START GIVEN RECORDS

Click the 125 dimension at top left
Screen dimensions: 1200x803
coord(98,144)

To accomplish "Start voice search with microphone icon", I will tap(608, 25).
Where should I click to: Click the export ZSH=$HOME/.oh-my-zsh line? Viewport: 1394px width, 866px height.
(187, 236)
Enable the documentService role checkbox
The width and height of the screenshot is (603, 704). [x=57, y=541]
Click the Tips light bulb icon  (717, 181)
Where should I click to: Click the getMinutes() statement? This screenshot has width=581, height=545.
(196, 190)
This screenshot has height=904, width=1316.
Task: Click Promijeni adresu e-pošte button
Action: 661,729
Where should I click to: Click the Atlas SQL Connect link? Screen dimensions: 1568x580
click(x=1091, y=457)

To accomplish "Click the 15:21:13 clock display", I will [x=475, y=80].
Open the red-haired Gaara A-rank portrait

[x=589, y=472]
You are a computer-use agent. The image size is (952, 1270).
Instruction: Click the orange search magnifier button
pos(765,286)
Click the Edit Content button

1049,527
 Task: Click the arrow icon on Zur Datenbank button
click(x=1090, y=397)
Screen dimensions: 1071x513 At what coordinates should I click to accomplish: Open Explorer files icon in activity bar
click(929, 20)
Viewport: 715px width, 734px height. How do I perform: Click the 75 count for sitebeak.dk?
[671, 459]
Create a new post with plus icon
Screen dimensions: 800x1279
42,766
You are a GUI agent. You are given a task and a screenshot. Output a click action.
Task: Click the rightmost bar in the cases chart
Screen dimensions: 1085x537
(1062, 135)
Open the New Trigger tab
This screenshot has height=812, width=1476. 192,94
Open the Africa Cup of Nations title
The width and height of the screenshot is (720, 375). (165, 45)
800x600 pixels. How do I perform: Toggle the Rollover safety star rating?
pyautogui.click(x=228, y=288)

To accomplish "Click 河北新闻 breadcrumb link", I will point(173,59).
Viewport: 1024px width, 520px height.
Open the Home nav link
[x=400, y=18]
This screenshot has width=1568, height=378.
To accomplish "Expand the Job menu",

END GIVEN RECORDS

PROBLEM STATEMENT:
Transcribe every record exactly, keeping each line as it is.

SOLUTION TO THE PROBLEM:
Click the 125 dimension at top left
Screen dimensions: 1200x803
coord(98,144)

To accomplish "Start voice search with microphone icon", I will tap(608, 25).
Where should I click to: Click the export ZSH=$HOME/.oh-my-zsh line? Viewport: 1394px width, 866px height.
(187, 236)
Enable the documentService role checkbox
The width and height of the screenshot is (603, 704). [x=57, y=541]
Click the Tips light bulb icon  (717, 181)
Where should I click to: Click the getMinutes() statement? This screenshot has width=581, height=545.
(196, 190)
This screenshot has height=904, width=1316.
Task: Click Promijeni adresu e-pošte button
Action: 661,729
Where should I click to: Click the Atlas SQL Connect link? Screen dimensions: 1568x580
click(x=1091, y=457)

To accomplish "Click the 15:21:13 clock display", I will [x=475, y=80].
Open the red-haired Gaara A-rank portrait

[x=589, y=472]
You are a computer-use agent. The image size is (952, 1270).
Instruction: Click the orange search magnifier button
pos(765,286)
Click the Edit Content button

1049,527
 Task: Click the arrow icon on Zur Datenbank button
click(x=1090, y=397)
Screen dimensions: 1071x513 At what coordinates should I click to accomplish: Open Explorer files icon in activity bar
click(929, 20)
Viewport: 715px width, 734px height. How do I perform: Click the 75 count for sitebeak.dk?
[671, 459]
Create a new post with plus icon
Screen dimensions: 800x1279
42,766
You are a GUI agent. You are given a task and a screenshot. Output a click action.
Task: Click the rightmost bar in the cases chart
Screen dimensions: 1085x537
(1062, 135)
Open the New Trigger tab
This screenshot has height=812, width=1476. 192,94
Open the Africa Cup of Nations title
The width and height of the screenshot is (720, 375). (165, 45)
800x600 pixels. How do I perform: Toggle the Rollover safety star rating?
pyautogui.click(x=228, y=288)

To accomplish "Click 河北新闻 breadcrumb link", I will point(173,59).
Viewport: 1024px width, 520px height.
Open the Home nav link
[x=400, y=18]
This screenshot has width=1568, height=378.
To accomplish "Expand the Job menu",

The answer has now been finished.